It was a god sent opportunity for me... I was on an official tour to North Kashmir's Bandipora. I couldn't have let go the window without hopping across the mighty Razdan pass.
Bandipora is one of the new districts carved out of Baramulla. The area is primarily a flattish land along North of Wular lake famous for its pristine beauty, apple orchards and paddy fields. But the real jewel of the district lies beyond the 11500 feet high Razdan pass.
Sharp at 6 am Nazir parked his Scorpio outside my Guest room. And the journey started .. as we rolled out through the town of Bandipora. Nazir pointed at the new cluster of houses in the outskirts of the town and told me these were the rehabilitated people from KishenGanga valley who lost their land when the hydropower project came up.
The drive through the beautiful road with thick forest cover was something to remember. Nazir got us our first halt at a small roadside Tea & Snack point. It was getting nippy as we gained some height.
Our next stop was at the famous shrine of Peer Baba, a little short of Razdan pass. The legendary Baba came here in 1933 and was later buried at this site. For decades travellers and Army Convoys crossing the pass halt here to take Baba's blessings. Just next to the Mazar is a small temple. The entire complex is maintained by Army boys and it was a Garhwali lad who gave me a good brief about the Baba.
And here we were at the highest point on the road - The legendary Razdan Pass of Indo Pak War. Miles of extended meadows and thousands of Sheeps galloping over the slopes ... What a site.
A little bad stretch of road followed as we crossed over ... But the best part was that there was hardly any traffic. Only occasionally did some Car passed across,, probably this was the best time to explore the beauty of Gurez Valley in complete peace.
As we rolled down, the meandering KishenGanga valley started unfolding in front. Trust me when I say it's truly out of the world. Small little hamlets occasionally dot the distant views. It's a narrow valley all along the beautiful river. My imagination raced to the beautiful Neelum Valley which lies across once KishenGanga crosses the LoC. Davar is the only biggest settlement of Gurez.
The iconic Habba Khatun peak was right in front as we crossed Davar.
we had plans to reach right uptill the Kaobol Gali - the dead end of this road but the road 20 kms after Davar was under construction.
On our way back we stuffed ourselves with some Mutton Rogan Josh and Rishta (Minced Mutton balls with gravy) in a local restaurant at Davar.
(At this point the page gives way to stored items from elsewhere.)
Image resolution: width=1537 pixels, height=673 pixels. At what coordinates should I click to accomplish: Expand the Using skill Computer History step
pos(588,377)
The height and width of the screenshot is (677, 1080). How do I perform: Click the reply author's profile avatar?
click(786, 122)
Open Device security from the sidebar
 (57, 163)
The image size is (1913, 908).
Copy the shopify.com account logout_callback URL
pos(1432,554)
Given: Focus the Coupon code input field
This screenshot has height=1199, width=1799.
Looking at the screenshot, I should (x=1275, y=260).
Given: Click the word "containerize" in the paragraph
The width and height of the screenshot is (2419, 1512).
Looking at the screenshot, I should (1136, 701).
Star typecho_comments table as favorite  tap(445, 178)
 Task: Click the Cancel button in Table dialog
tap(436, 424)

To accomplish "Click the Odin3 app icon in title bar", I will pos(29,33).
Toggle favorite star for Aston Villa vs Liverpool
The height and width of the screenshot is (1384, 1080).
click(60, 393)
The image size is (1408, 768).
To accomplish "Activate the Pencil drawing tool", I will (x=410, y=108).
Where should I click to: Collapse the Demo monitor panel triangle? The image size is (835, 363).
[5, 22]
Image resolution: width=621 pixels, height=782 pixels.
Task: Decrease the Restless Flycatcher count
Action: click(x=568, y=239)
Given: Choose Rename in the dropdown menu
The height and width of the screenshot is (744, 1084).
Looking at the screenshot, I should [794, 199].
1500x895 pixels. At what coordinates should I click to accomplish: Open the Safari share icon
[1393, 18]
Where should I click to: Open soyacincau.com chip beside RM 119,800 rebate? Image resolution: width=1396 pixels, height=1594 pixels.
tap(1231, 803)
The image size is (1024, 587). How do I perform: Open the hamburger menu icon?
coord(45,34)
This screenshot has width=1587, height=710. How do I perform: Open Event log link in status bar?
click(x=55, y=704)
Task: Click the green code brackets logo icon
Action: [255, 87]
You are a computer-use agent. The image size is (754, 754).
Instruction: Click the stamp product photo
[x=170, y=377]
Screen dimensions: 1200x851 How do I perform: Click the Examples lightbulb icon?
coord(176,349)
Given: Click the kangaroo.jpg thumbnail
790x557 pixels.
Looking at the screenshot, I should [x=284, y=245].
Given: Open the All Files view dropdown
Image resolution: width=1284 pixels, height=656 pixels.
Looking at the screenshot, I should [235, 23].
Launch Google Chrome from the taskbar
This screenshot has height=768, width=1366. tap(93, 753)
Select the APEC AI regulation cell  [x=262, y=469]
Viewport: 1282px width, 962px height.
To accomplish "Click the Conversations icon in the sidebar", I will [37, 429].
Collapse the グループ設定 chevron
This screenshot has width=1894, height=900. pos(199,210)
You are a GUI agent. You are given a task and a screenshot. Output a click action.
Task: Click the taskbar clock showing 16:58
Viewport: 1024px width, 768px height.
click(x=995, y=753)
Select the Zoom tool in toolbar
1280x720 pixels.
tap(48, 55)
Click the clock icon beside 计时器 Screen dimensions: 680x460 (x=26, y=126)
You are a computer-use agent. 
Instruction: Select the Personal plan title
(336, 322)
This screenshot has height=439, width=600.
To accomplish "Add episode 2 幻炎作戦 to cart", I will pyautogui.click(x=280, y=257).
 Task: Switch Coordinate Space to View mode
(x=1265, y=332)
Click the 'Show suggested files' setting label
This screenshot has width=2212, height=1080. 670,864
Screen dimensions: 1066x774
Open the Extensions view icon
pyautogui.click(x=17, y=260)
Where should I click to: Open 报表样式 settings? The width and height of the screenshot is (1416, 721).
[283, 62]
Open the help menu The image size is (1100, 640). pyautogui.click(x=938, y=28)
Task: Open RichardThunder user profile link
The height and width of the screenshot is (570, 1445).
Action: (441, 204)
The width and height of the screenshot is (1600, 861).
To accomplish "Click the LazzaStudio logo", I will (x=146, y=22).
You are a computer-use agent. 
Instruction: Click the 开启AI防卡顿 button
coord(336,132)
It was 4:30 pm by the time Nazir dropped me back at my accomodation.
What I liked the most :-
1. Pristine beauty of Gurez. The meandering KishenGanga and the changing foliage.
2. Camping grounds next to the river
3. Beautiful simple people
4. Iconic Razdan Pass and the view of the hills immediately after crossing over towards Gurez with multiple small stream beds. I can only imagine the monsoon beauty of the site.
Why would I like to ride to Gurez on my Bike someday:-
1. Amazing winding roads
2. To immerse myself in the eternal peace.
3. To relish the local cuisines and experience the local culture
4. To stay in one of those old wooden houses.
5. To ride right uptill Kaobol Gali and may be beyond to Drass.
Hope Peer Baba of Razdan makes my wishes come true and I fullfill my dream ride to Gurez soon.
PS :-
1. Surprisingly Gurez Valley has no power supply, it relies on Gen Sets which are sw on for 2 hrs in morning and 4 hrs in the evening. This is despite having the KishenGanga Hydropower project. 🤗
2. A 21 km long tunnel dug under the mountain diverts the water from the KishenGanga to Jhelum for this project.
3. The valley remains cut-off for atleast 4 months during winters.